That being said, investment markets are mechanisms for rapidly digesting large volumes of new information into asset prices. The market is forward looking in its view of this information.  So far, April has provided the best US monthly market performance since 1974. While questions remain on re-opening the economy, it seems that (so far) markets believe the pullback may have been initially overshot.  This is not to say markets cannot reverse course & head lower; or that we are "out of the woods" economically speaking.  However, the news around unemployment & earnings (both lagging indicators) has been consistently awful in April and markets keep shrugging it off...so far.

Here's what I'm reading this week:

Weekly Commentary -- BlackRock

  • The overwhelming policy response to cushion the coronavirus shock is set to prevent a repeat of the 2008 financial crisis, but execution is key.

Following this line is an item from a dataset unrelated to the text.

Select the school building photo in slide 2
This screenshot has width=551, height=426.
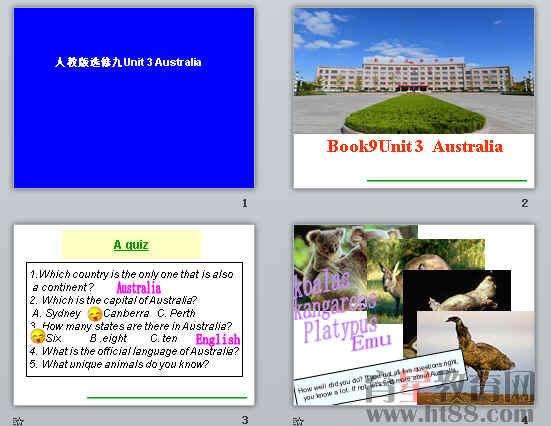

  • Oil prices slumped to historic levels, as a huge demand shortfall has squeezed the limited storage capacity.

  • This week’s U.S. consumer confidence data will shed light on how much impact the containment measures have hit consumer spending.

Timing the Market Is Impossible -- Hartford Funds

  • Hartford reminds us of the difficulties of timing the market
  • 74% of the stock market’s best days occur during a bear market or during the first two months of a bull market.

    If you missed the market’s 10 best days over the past 30 years, your returns would have been cut in half. And missing the best 30 days would have reduced your returns by an astonishing 80%.

    QE Infinity & Beyond -- First Trust Economics Blog 

    The Federal Reserve has been extremely aggressive since the Coronavirus and related shutdowns hit the US economy and made it clear today that it will continue to be so until the US economy has gotten back on its feet.